=== Directions ===
According to the excerpt on "Schmigadoon!" below, what will the show's second season be titled?

=== Excerpt ===
==================================================

For the last two decades, Cinco Paul (along with writing partner Ken Daurio) was best known for writing big-deal family movies your kids were begging you to take them to (“Despicable Me,” “Hop” and “The Secret Life of Pets” among several others). But all the while he had a musical percolating in his head, partially based upon a what-if set-up involving the backpackers of “An American Werewolf in London” entering a musical-scape instead of a horror-scape. And thus, 2021’s hit AppleTV+ series “Schmigadoon!” — starring Cecily Strong and Keegan-Michael Key in a far less furry, significantly more comic version of the “London” scenario — was born.
Also starring a veritable who’s who of Broadway talent (including Kristin Chenoweth, Alan Cumming, Jane Krakowski and a pre-Oscar’d Ariana DeBose) and borrowing liberally from the Great American Musical heyday of shows like “The Music Man,” “Carousel” and “The Sound of Music” among a great many others, “Schmigadoon!” proved popular enough for fans to demand a second season, which just wrapped and will be entitled “Schmicago!” Showrunner Cinco Paul talks about what we can expect from that, why he needed to see this through in a more solo manner, and why the charm song about food was the best way to get Emmy’s attention.
Congratulations on your Emmy nomination [in the music and lyrics category]! Was “Corn Puddin’” your idea to put in for consideration? Because you could have essentially filled the category with only songs from this series.

==================================================

=== Data records ===
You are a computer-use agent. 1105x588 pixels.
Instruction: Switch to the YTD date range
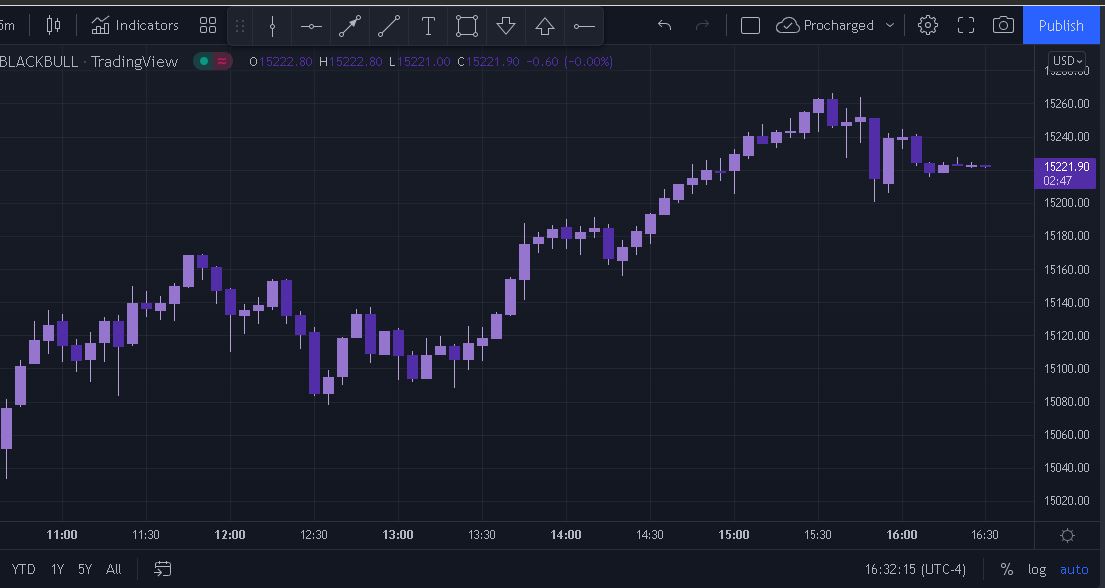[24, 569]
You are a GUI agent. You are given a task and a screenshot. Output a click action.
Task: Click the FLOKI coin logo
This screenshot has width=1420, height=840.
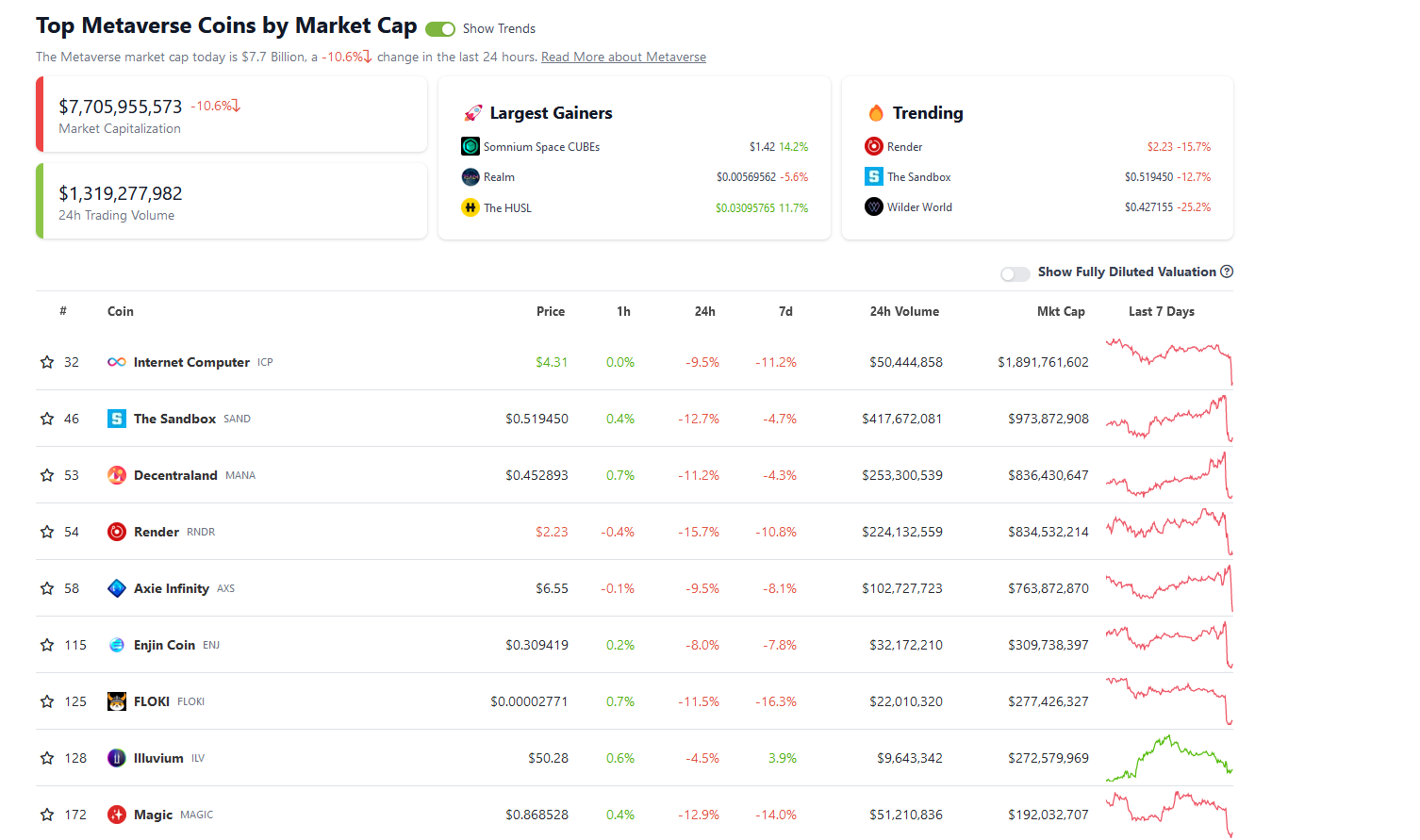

==================================================

=== Response to the task ===
The second season will be titled "Schmicago!"